ESERCIZI:
A. Elenca tutti i termini ebraici citati nel testo su Sansone e indica per ciascuno la traduzione italiana fornita.
B. Secondo il testo su Sansone, in quali capitoli del libro dei Giudici è narrata la sua vicenda?

BLOCCO DI TESTO:
- - - - - - -
Le trecce di Sansone simili ai raggi del sole

Siamo in estate; proponiamo allora ai nostri lettori una storia di vocazione che potremmo definire “solare”. Sì, perché l’eletto di Dio che mettiamo in scena è Sansone, il cui nome evoca proprio shemesh, in ebraico “il sole”. Il luogo di origine è Bet-Shemesh, “la casa del sole”; come il sole egli incendia le messi; i suoi capelli, segno della sua straordinaria forza, raccolti in sette trecce, sono simili ai raggi solari, mentre la sua amante-nemica Dalila rimanda nel nome all’ebraico lajlah, “la notte”.

La vicenda di questo «giudice», cioè governatore di Israele in un’epoca difficile – dato l’incombere dei potenti avversari, i Filistei – è narrata nei capitoli 13-16 del libro biblico dei Giudici. È una storia striata di elementi mitici e folclorici e ha all’origine una vocazione mediata da una nascita eccezionale. Essa, infatti, segue i canoni delle natività di personaggi rilevanti nella storia della salvezza: il figlio è concepito da una madre sterile, per cui è un dono divino, come è annunciato da un angelo del Signore a sua madre, moglie di un certo Manoach della piccola tribù di Dan.
- - - - - - -
DATI ARCHIVIATI:

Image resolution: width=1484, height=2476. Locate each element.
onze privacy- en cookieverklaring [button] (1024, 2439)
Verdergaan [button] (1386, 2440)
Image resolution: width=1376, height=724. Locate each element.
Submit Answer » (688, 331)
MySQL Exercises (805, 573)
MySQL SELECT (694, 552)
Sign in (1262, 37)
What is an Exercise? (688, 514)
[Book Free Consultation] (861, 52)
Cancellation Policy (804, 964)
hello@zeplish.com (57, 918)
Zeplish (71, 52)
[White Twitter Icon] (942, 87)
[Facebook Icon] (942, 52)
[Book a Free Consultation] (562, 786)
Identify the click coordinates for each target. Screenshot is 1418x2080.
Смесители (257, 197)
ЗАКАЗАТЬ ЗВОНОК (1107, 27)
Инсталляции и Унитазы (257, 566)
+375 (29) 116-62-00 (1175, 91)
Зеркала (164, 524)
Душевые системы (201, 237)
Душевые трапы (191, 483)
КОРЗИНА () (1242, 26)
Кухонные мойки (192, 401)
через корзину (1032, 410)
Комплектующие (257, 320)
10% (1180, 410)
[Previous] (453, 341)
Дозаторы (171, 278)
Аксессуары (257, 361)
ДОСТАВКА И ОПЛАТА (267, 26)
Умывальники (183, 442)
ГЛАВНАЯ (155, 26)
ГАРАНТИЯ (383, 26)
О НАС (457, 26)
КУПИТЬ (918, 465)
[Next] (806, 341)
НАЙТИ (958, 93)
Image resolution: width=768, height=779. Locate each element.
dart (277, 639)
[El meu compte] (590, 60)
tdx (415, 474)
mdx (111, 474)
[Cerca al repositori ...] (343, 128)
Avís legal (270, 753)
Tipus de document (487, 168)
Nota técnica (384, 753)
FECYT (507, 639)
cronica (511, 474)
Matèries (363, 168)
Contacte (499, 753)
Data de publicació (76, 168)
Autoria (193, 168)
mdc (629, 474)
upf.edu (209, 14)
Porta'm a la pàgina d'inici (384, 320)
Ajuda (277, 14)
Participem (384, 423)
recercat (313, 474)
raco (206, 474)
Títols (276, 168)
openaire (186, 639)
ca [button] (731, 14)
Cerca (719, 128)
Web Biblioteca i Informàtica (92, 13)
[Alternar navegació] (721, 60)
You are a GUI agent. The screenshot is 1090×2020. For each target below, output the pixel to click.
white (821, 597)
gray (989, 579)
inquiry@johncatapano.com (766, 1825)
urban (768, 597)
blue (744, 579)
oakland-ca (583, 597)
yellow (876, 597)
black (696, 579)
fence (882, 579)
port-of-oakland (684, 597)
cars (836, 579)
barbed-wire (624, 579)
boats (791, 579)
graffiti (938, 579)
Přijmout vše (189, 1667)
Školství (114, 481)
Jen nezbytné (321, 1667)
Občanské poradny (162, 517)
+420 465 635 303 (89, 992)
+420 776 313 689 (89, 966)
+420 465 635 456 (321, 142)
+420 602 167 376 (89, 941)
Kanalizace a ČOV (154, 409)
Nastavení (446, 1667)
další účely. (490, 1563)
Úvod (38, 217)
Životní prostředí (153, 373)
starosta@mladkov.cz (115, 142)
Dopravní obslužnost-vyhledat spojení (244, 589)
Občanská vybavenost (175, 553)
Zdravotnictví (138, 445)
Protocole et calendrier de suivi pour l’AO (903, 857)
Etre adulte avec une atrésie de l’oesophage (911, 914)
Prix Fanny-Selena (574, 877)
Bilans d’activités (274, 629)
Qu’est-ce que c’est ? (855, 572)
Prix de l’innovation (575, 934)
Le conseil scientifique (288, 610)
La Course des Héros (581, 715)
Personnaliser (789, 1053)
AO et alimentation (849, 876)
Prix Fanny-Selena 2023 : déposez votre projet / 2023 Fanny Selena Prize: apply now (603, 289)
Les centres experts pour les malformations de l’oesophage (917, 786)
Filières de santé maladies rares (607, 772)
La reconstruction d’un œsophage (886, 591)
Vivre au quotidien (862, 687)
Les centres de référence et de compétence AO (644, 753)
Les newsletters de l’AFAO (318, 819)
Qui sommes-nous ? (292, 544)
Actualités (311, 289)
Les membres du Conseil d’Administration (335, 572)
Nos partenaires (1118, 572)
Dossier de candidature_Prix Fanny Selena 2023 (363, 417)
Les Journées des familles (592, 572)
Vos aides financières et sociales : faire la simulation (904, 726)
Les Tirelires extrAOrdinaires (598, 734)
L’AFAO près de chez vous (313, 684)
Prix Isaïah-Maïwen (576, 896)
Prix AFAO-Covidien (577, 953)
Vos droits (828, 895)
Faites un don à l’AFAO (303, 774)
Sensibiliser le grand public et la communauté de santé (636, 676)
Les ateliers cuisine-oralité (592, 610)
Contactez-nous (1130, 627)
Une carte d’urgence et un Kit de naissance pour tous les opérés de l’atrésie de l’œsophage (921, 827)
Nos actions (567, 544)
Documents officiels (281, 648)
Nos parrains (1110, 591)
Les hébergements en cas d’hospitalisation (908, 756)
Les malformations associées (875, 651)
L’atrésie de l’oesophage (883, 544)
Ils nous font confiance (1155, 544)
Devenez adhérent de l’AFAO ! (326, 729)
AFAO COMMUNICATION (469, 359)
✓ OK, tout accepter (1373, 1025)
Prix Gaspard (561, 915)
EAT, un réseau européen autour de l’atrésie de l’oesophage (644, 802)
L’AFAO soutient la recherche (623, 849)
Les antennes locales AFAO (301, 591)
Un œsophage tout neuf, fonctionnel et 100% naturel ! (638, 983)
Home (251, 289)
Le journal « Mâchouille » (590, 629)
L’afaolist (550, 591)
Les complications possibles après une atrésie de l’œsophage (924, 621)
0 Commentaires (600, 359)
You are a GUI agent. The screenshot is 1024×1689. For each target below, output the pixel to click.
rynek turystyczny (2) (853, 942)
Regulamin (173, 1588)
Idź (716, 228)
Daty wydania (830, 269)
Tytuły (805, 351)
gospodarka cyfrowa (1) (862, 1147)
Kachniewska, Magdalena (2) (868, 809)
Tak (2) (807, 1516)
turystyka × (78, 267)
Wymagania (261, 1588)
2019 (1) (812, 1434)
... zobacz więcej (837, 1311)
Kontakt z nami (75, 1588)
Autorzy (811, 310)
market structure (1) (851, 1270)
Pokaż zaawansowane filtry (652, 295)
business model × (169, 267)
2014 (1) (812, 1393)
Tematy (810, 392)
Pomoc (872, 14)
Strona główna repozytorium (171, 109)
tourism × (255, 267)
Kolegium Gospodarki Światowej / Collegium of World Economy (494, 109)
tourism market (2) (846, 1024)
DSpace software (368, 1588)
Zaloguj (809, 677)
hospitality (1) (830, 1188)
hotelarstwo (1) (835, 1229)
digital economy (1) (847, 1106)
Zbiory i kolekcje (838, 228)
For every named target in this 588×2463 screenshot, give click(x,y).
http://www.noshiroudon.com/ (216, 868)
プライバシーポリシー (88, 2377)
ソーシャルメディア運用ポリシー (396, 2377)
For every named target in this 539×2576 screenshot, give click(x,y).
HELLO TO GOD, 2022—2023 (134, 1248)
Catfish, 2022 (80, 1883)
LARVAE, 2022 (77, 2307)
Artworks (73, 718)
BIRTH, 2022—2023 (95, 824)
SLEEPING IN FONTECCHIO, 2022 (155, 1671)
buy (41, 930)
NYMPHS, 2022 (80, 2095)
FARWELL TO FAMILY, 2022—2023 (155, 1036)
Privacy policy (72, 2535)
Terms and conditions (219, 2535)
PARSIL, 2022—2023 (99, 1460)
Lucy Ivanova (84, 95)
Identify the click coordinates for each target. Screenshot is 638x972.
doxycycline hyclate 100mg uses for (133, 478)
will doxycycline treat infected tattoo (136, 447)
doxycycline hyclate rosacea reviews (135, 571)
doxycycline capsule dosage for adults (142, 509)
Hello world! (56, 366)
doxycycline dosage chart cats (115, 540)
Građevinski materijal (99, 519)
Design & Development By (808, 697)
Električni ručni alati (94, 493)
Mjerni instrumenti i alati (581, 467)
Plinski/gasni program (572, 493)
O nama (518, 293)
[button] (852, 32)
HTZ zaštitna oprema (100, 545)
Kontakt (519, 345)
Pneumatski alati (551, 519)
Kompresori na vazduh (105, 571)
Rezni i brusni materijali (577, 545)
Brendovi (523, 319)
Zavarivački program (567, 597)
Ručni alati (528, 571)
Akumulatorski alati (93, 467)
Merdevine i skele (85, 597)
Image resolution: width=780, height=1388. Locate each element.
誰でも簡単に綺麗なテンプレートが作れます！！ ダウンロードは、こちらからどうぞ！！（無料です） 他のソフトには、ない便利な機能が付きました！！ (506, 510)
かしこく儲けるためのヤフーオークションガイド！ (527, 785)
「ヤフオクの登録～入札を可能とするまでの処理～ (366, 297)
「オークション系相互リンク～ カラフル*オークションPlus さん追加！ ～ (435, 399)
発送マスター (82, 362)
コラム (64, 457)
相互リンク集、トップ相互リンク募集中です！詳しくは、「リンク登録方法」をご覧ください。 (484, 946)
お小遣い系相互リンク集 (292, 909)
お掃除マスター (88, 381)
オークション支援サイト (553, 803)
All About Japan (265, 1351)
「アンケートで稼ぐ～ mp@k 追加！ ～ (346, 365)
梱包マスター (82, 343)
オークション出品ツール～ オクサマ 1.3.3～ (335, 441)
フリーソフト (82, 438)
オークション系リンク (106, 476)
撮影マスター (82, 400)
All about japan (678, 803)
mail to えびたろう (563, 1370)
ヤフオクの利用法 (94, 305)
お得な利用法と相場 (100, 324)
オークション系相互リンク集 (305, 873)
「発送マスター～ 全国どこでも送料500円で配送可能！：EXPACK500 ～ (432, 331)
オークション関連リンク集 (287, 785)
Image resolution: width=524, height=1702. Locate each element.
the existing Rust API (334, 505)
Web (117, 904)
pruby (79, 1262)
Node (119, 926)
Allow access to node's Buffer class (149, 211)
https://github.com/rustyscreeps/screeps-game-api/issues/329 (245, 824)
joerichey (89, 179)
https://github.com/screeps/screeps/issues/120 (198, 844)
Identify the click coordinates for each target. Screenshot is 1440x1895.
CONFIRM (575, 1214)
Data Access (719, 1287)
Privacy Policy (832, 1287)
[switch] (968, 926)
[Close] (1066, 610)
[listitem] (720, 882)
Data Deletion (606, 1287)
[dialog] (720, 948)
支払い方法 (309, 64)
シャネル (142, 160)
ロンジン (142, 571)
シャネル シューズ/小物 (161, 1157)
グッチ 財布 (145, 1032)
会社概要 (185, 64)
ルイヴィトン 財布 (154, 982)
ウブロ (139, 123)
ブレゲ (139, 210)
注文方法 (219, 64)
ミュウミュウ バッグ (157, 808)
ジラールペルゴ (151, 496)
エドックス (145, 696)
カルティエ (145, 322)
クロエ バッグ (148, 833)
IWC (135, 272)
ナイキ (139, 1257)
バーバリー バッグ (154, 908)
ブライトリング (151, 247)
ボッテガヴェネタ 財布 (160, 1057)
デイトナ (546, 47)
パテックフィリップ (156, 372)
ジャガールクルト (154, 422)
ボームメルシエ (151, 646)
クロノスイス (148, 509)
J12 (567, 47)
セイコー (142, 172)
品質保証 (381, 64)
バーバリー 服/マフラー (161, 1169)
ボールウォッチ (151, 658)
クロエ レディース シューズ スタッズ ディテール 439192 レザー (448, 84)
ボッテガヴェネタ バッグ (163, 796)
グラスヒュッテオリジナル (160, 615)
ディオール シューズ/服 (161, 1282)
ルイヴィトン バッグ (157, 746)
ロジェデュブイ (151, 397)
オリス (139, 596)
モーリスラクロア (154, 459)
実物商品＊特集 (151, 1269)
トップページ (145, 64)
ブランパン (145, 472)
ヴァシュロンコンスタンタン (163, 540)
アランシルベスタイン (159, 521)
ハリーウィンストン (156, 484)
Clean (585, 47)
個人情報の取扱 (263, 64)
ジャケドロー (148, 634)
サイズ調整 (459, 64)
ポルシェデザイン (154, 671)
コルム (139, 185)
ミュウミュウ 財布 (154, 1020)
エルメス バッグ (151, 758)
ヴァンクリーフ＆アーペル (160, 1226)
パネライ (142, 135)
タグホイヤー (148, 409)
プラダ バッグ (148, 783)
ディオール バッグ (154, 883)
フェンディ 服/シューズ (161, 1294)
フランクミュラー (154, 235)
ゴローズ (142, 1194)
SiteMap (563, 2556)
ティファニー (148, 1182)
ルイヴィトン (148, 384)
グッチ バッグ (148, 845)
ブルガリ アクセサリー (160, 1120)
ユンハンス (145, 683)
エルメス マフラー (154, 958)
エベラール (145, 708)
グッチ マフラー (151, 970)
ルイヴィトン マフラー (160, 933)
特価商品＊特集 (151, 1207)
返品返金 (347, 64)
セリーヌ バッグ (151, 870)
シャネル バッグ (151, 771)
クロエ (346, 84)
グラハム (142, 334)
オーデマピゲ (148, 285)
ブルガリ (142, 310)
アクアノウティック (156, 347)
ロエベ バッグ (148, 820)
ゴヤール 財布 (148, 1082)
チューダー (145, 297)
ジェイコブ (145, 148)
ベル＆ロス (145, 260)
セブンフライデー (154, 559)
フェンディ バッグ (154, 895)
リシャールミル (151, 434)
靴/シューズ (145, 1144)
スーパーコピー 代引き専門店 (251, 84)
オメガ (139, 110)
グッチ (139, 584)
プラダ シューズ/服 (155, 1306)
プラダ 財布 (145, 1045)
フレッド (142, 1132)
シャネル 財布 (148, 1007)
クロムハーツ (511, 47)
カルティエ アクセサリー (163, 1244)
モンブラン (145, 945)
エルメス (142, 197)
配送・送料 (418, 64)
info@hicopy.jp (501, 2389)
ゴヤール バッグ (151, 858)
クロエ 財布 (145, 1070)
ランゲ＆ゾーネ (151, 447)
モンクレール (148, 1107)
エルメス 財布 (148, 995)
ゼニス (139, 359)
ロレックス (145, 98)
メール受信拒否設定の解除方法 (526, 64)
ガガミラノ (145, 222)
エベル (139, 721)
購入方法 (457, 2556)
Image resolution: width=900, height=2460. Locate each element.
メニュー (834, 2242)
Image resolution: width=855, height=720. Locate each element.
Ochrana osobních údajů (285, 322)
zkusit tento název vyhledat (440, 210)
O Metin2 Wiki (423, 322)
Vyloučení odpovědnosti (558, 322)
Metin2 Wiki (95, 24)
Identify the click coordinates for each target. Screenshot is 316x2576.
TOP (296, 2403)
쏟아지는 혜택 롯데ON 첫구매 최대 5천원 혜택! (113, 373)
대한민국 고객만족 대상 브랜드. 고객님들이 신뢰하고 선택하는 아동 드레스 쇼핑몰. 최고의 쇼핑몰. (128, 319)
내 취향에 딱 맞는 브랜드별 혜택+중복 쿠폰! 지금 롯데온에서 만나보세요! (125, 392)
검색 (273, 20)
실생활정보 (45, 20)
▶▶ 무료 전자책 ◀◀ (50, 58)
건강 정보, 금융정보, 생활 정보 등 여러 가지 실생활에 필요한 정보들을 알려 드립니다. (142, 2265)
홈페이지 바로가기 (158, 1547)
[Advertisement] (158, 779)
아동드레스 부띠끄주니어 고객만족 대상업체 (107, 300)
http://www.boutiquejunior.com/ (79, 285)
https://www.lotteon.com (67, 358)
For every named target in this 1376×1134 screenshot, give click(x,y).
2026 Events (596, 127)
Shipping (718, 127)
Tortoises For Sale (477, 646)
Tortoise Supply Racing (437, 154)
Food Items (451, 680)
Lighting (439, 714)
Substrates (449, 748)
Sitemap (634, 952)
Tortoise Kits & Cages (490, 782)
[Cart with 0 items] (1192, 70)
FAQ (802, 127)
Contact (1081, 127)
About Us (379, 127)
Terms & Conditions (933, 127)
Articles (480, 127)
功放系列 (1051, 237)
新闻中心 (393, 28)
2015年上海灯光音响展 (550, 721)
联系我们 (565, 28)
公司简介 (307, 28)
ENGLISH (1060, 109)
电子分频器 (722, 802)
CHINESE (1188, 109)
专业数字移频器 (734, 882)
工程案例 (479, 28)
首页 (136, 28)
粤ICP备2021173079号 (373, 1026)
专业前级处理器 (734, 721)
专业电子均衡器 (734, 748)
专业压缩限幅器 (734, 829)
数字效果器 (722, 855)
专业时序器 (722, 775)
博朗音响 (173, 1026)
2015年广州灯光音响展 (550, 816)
- - - - - - -
SOLUZIONI:
A.
shemesh – "il sole"
Bet-Shemesh – "la casa del sole"
lajlah – "la notte"

B. Nei capitoli 13-16.